Студопедия

Главная страница Случайная страница

Разделы сайта

АвтомобилиАстрономияБиологияГеографияДом и садДругие языкиДругоеИнформатикаИсторияКультураЛитератураЛогикаМатематикаМедицинаМеталлургияМеханикаОбразованиеОхрана трудаПедагогикаПолитикаПравоПсихологияРелигияРиторикаСоциологияСпортСтроительствоТехнологияТуризмФизикаФилософияФинансыХимияЧерчениеЭкологияЭкономикаЭлектроника






Откроемся завтра






Мэндрейк несколько раз постучал, но никто не вышел. Над унылой, серой Темзой гулял порывистый ветер, на отмели морские чайки дрались из-за отбросов, оставленных приливом. Красный следящий шар во дворе мигнул, когда Мэндрейк уходил. Мэндрейк угрюмо взглянул в его сторону — и поехал обратно в центр Лондона.
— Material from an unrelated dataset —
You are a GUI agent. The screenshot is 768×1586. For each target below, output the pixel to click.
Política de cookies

Китти Джонс могла и подождать. А вот с Бартимеусом медлить было нельзя.

 

Все демоны лгут, все. Это неопровержимый факт. Так что, честно говоря, Мэндрейку не стоило бы так расстраиваться из-за того, что его раб не был исключением из общего правила. Однако когда Мэндрейк обнаружил, что Бартимеус утаил от него, что Китти Джонс выжила, он был глубоко потрясен.
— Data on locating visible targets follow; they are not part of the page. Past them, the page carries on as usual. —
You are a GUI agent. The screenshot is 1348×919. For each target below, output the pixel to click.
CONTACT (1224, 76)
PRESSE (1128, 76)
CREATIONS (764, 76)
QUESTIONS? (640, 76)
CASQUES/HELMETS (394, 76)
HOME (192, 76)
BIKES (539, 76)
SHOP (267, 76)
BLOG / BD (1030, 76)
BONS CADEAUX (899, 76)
Почему? Отчасти — из-за того образа давно умершей Китти, что сложился у него в душе. На протяжении этих лет ее лицо, ярко высвеченное изумлением и чувством вины, то и дело всплывало в его памяти. Она была смертельным врагом Мэндрейка и все же пожертвовала ради него жизнью. Этого поступка Мэндрейк понять не мог, однако его необычность, вкупе с юностью, отвагой и яростным вызовом в глазах Китти, придавала воспоминаниям противоречивое обаяние и заставляла сердце болезненно сжиматься. Эта девушка, опасный член Сопротивления, за которым он так долго охотился, где-то в тайных и укромных уголках его души превратилась в светлый, дорогой образ, прекрасный укор, символ, сожаление… Короче, в массу абстрактных вещей, весьма далеких от изначальной живой девушки.

Но если она жива?.. Мэндрейк ощутил всплеск боли. Уютное тайное святилище его души рассыпалось в прах, и Мэндрейка вновь охватило смятение и воспоминания о подлинном, грязном и запутанном прошлом. Волны гнева и неверия накатили на него. Китти Джонс была уже не сокровенным образом в глубине его души — она вернулась в мир. Мэндрейк чувствовал себя почти обездоленным.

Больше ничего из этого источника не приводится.